Any suggestions would be welcome. We are planning to brainstorm more ideas, but would like to avoid re-inventing the wheel if possible.

Any cluelessness is merely a by-product of being a new grad, and I have plenty of ketchup of anyone feels like taking a taste of a tender young RN. Please leave the fingers, I need them them to chart. (A joke actually, never been so much as nibbled by my co-workers. Or maybe I just was too busy trying to do my job to notice.)

Thanks again.

Hire CNAs, let the unit secretaries do their jobs. Hire per diem 1:1 sitters for the fall risks. Hire as many per diem, part time, weekend only nurses as you can. And don't forget the LPN! They can be instrumental as well.

Try team nursing for the less critical, and for the critical cardiac drips--1 RN to 2 patients seems about right.

I'm skeptical that this model is actually working as well at the other facilities as they are leading you to believe.

You nurses and your unit-based council need to just go to that CEO and repeat the following:

"For Christ's sake Mr. CEO, we don't need no stinking consulting company, what a waste of time and money when the answer IS. SO. OBVIOUS. Look, can you not see how rediculous it is to train the secretaries as techs, and then have the nurses function as secretaries" (really, that whole situation is soooo laughable if not downright sad) "lt ain't workin Mr. CEO, just look at these docs that are pissed because there is no one to round with them, secretaries who should stay behind their desks and the overworked nurses putting toner in the damn copier. Seriously, would you really want your own mother treated here?
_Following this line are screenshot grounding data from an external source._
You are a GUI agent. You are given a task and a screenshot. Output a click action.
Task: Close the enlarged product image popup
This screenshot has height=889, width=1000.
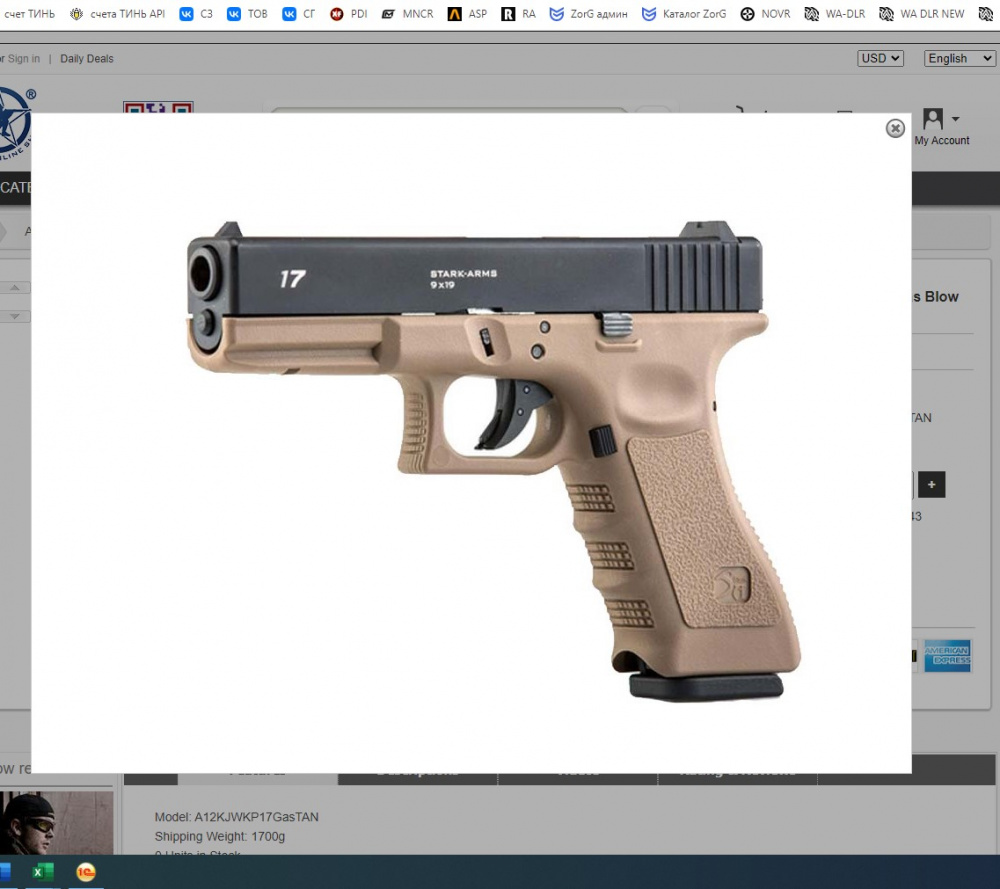point(895,128)
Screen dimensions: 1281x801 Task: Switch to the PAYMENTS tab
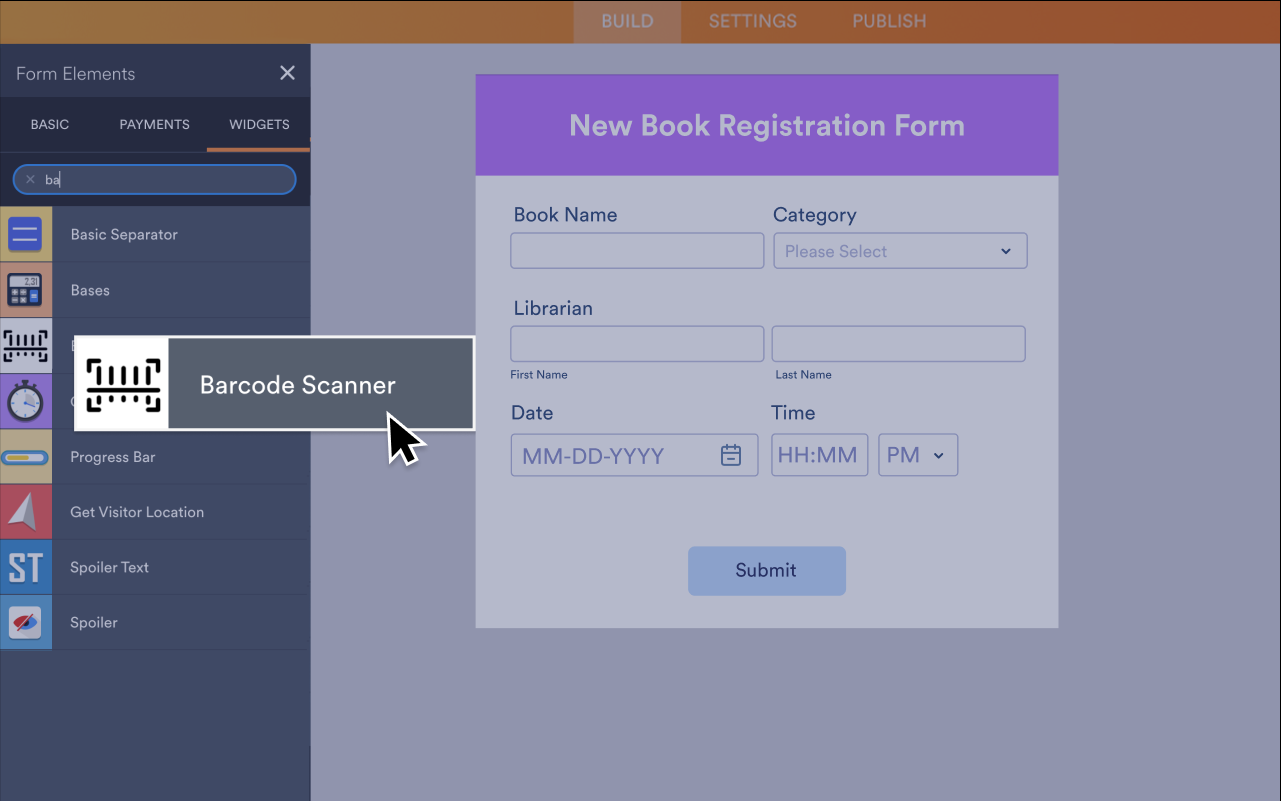[153, 124]
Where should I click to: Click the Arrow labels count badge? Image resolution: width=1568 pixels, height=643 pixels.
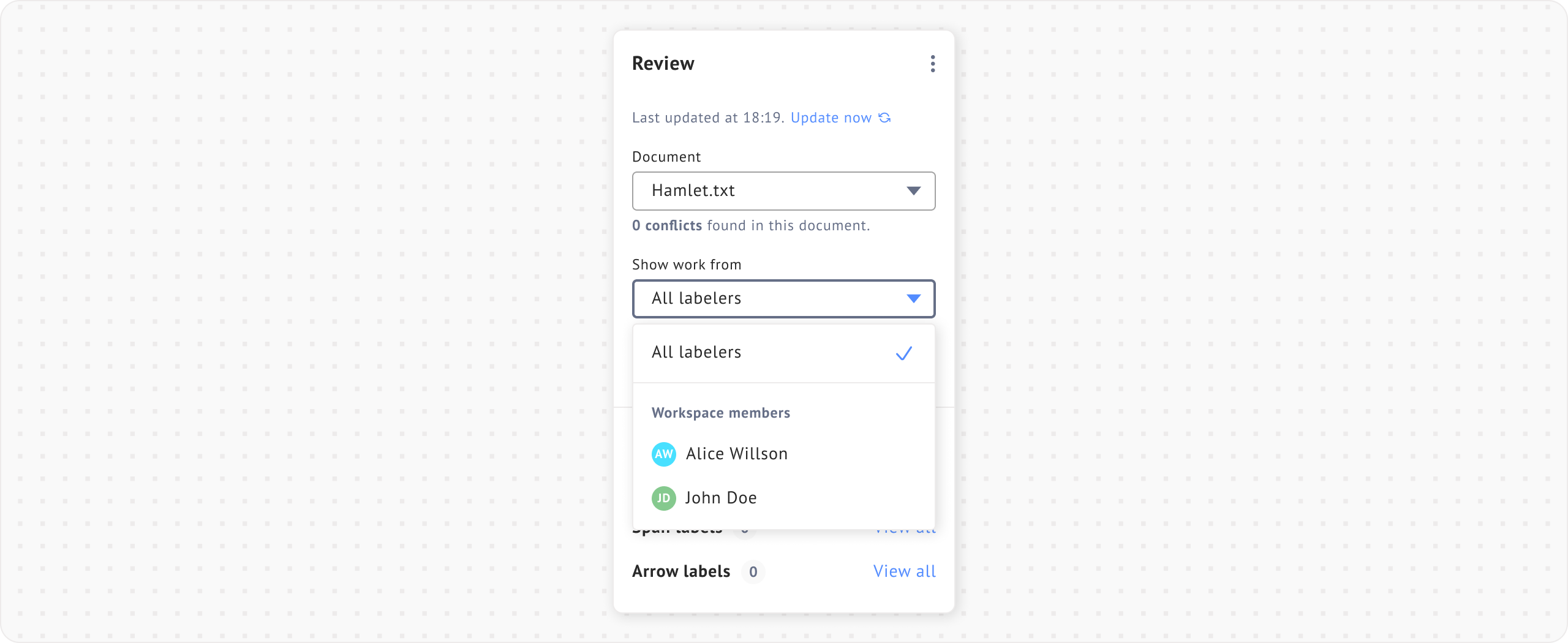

Why don't you just freaking hire some more people!? I mean Good God...! We are even having trouble finding information on how this so-called 'model' works because (wait for it...) THERE ISN'T ANY."

Of course we all know this is not likely to happen as nursing doesn't really seem to do itself any favors, but this is truly what needs to be done.

Good luck with whatever happens.

Thanks to all for the input. I'm going to try to get traction for the team nursing approach. We are supposedly hiring a new tech for days and a couple of RNs, but that doesn't solve what is now a staffing crisis. In an effort to save money, each day doesn't have enough slots when we sign up to allow to the unit to be staffed if our census is full. So we then send out the SOS begging people to come in at call rates, which makes no sense to me. If you want to save money, why pay people time and a half? But I'm new and perhaps there's a logic I don't see. I'd rather not think it's just epidemic of stupidity, but that is my first impression.

I would like to just meet with the CEO and say "Seriously? I've seen junior high concession stands that were better run." He reportedly said he would look into maybe staffing us more as a step-down type unit, but would have to look at the numbers. Under this system, step-down units get more bodies.

At least my first year is almost up and I too can start filling out applications.

Thanks again.

This is why we need laws to set minimum staffing ratios. If we leave it up to individual companies whose sole intent is to make a profit, of course they'll cut whatever is a drain on their bottom line, which we are.

Specializes in Family Nurse Practitioner.
This is why we need laws to set minimum staffing ratios. If we leave it up to individual companies whose sole intent is to make a profit of course they'll cut whatever is a drain on their bottom line, which we are.[/quote']

Nurses who are willing to continue working under these unsafe conditions don't do themselves or nursing in general any favors either.